I've recently been on two separate weeklong trips with 8 to 10 bikes, with routes planned in HD Ride Planner, and with the routes uploaded to the several bikes having the Boom GPS. We experienced a lot of "issues" with the route not running as planned, and also, the route running differently on bikes with the same route plan uploaded. We learned a lot about GPS routing and the HD system as a result. There are a lot of variables to manage.
HD Ride Planner is generally easy to use, however, it does not have the option to select planning "preferences" that affect the algorithm that determines a routing. Between Locations and Waypoints, you can shape the route you see on your computer screen, but it is the Ride Planner algorithm that is interpreting those places and shaping the route. There are several good points about how to shape the route in Ride Planner in this string. However, when you export that "route", it is exported from Ride Planner as a .gpx file, and a .gpx file is nothing more than a list of individual Location and Waypoint coordinates. You're are not exporting a "route" per se, you are simply exporting a series of places the importing GPS will route through.

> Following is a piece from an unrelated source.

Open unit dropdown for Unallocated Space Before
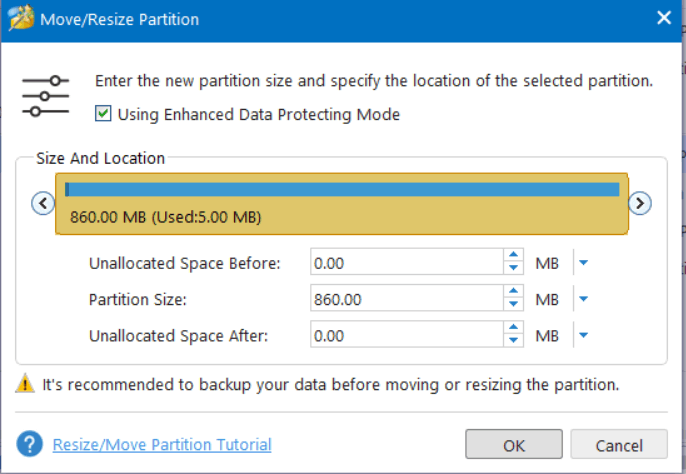 coord(583,263)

When your GPS device imports your .gpx file, it uses its own routing algorithm to calculate the routing between each location and waypoint. Most GPS's (HD, Garmin, TomTom, Magellan, etc) have slightly different algorithms, and typically have user settings that can modify the routing process. (Shortest, Fastest, etc). So, it is very likely that a single .gpx file uploaded to different GPS devices will produce a variation from the originally intended route across the different GPS devices.

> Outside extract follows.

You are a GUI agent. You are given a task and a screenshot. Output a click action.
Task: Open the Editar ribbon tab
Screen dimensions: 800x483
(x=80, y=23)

Just to get the same routing on several different bikes with the Boom GPS there are several variables that have to be the same: Software version (current 1.19.2), Map Database (most current is 2014 Q2, but Rushmore bikes range from 2012 Q2 to 2014 Q2), Preferences (Fastest, shortest, etc), Avoidances (Highways, Un-paved, Tollways, etc). If any of those 4 variables aren't the same across all bikes, you'll likely get a variation of the route on the different bikes. Each GPS will get you to the next location or waypoint, but the route calculation may vary because of differences in any of those four.